Exercise aim
Please state the number of lines in the records below that contain the string "list", and nothing further.

Source information
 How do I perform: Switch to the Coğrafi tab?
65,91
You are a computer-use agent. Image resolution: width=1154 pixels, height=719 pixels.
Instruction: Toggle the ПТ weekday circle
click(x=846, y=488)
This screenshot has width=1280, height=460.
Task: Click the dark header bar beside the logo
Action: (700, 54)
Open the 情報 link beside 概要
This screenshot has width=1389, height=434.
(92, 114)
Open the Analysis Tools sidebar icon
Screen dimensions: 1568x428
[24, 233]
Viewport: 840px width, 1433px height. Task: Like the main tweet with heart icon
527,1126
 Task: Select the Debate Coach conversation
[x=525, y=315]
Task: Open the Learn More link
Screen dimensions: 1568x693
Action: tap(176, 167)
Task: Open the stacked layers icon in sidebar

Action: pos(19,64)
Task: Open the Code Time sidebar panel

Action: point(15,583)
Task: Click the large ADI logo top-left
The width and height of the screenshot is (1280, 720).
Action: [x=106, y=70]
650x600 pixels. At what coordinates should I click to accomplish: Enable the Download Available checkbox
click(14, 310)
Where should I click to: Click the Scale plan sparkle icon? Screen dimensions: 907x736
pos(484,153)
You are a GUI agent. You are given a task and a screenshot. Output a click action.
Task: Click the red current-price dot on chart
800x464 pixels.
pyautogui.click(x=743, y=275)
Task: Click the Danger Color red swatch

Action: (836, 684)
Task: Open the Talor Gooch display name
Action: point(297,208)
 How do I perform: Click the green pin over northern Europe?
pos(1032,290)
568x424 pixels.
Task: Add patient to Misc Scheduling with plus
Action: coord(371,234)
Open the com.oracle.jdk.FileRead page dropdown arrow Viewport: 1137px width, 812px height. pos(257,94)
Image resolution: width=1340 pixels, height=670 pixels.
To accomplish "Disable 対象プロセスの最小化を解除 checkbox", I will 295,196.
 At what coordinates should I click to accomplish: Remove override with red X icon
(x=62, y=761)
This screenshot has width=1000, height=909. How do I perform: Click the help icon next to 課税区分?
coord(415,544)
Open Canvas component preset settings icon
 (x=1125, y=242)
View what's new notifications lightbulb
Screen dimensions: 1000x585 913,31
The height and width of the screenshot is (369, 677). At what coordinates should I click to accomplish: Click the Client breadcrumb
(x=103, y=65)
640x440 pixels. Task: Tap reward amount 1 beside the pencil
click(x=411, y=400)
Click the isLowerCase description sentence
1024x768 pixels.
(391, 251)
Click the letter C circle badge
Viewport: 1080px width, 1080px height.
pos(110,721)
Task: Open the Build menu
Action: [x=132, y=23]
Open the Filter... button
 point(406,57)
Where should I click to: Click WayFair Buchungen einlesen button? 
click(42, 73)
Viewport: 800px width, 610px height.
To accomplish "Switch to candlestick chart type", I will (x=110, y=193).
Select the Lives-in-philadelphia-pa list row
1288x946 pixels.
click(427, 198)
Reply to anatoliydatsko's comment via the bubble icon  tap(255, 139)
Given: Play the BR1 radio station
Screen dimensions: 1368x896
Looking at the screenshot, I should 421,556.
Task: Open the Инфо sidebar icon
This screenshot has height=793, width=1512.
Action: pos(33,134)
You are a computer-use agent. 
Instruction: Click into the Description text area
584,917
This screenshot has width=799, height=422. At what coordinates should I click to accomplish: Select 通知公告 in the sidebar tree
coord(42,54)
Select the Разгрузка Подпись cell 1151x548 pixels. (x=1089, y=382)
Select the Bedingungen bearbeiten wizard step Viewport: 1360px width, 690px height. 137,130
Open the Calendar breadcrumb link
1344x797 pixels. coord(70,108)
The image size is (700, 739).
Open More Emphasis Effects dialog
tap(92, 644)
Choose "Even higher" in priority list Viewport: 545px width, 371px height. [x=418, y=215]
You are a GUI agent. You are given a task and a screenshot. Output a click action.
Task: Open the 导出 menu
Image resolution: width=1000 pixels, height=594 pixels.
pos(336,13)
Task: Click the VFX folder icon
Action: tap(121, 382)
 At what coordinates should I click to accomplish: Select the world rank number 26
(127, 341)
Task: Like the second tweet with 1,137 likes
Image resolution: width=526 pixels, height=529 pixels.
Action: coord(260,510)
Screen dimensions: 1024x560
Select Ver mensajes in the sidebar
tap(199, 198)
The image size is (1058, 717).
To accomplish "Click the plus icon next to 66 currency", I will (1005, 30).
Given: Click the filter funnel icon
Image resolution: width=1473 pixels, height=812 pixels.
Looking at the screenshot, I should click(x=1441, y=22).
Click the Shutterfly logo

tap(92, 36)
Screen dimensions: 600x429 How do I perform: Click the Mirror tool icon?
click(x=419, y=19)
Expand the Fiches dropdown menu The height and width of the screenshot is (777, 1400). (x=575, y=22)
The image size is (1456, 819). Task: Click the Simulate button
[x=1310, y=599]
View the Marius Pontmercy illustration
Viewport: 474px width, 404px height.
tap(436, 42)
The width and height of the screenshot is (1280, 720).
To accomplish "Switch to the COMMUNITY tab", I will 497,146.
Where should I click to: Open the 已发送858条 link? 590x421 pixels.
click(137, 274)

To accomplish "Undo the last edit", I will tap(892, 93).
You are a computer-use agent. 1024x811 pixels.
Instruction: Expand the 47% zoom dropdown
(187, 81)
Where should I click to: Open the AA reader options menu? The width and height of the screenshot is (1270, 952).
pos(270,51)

Exercise answer
2